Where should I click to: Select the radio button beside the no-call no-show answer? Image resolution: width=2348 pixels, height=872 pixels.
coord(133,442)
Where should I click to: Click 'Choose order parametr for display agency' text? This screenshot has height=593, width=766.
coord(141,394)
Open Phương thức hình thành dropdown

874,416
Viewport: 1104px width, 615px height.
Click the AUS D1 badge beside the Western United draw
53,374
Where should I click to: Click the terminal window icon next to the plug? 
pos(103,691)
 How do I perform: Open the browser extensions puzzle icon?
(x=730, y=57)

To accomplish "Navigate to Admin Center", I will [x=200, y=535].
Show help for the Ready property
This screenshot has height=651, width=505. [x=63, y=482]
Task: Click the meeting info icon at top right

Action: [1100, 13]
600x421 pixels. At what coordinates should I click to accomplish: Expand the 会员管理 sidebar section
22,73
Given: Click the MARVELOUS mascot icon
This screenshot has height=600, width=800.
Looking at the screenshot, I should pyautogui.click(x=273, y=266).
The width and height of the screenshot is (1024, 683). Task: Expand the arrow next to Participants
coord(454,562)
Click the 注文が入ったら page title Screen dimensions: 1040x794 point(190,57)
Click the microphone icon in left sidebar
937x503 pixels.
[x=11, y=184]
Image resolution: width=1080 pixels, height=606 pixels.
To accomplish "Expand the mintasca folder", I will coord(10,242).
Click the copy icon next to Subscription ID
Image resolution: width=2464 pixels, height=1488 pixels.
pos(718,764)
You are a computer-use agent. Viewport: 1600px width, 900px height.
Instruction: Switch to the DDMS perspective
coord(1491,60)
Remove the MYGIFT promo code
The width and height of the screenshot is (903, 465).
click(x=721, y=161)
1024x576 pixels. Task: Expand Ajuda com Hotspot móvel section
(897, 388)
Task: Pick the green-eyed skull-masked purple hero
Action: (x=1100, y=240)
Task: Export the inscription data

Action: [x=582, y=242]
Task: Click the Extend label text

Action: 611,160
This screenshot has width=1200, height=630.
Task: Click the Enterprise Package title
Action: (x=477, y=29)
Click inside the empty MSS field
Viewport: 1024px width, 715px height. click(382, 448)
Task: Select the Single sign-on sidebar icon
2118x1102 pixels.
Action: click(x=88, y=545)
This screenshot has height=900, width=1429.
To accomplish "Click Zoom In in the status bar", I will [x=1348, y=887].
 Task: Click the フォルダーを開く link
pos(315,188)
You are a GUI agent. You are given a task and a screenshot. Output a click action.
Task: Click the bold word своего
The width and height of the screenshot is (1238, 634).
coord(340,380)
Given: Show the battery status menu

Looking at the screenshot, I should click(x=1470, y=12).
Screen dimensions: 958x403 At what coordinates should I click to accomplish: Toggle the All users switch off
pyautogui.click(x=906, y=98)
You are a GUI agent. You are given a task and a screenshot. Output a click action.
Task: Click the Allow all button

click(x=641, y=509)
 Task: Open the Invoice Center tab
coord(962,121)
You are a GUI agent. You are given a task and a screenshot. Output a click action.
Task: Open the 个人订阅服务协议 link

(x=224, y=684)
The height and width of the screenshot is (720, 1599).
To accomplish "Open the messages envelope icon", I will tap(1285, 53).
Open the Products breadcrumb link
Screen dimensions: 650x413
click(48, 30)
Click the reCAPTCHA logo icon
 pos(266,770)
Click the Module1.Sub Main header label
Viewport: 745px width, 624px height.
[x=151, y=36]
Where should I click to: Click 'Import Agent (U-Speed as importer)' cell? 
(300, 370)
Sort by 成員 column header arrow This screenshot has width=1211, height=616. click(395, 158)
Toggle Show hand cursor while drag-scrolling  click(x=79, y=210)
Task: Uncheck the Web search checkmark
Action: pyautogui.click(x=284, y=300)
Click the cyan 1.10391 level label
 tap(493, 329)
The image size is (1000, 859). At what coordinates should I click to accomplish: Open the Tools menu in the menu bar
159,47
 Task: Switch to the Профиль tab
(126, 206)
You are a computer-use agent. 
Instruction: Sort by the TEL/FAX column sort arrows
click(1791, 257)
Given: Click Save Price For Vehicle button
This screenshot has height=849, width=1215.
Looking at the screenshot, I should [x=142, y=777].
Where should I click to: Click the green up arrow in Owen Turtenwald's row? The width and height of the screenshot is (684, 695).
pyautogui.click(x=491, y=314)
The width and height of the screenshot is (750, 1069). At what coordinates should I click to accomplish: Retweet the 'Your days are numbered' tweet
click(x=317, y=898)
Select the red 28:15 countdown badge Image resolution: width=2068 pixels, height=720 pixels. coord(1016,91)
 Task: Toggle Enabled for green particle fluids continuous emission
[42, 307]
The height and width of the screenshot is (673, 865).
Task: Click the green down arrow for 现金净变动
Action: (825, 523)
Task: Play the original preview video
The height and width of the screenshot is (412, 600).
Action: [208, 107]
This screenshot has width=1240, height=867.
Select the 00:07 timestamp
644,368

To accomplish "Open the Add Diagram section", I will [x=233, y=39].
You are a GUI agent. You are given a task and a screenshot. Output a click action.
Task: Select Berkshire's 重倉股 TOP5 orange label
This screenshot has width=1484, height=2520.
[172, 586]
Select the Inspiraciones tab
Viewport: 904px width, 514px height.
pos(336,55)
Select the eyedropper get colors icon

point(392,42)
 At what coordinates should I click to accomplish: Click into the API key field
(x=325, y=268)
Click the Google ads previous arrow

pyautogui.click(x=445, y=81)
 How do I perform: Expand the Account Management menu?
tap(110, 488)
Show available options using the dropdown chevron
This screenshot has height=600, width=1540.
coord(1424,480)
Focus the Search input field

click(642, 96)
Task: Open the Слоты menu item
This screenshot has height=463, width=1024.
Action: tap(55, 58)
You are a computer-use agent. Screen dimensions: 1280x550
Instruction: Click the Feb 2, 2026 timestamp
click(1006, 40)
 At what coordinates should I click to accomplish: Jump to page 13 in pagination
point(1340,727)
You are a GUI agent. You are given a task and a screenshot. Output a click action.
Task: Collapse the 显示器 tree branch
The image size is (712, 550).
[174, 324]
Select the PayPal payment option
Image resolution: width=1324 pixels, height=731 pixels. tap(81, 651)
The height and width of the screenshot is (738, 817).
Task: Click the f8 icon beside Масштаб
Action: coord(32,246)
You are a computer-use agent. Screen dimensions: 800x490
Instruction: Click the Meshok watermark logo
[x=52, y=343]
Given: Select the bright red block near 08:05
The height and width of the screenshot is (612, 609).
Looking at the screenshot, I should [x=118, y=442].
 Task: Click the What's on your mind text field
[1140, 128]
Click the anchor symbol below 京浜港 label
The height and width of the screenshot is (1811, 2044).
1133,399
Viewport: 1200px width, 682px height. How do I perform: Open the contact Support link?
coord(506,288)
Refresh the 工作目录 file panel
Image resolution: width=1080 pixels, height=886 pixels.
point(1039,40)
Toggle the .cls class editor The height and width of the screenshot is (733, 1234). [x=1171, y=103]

+--

- TASK DIRECTIONS
Pull every line containing the word "computer" out of the entries above.

- RESPONSE
You are a computer-use agent. Viewport: 1600px width, 900px height.
You are a computer-use agent. 
You are a computer-use agent. Screen dimensions: 1280x550
You are a computer-use agent. Screen dimensions: 800x490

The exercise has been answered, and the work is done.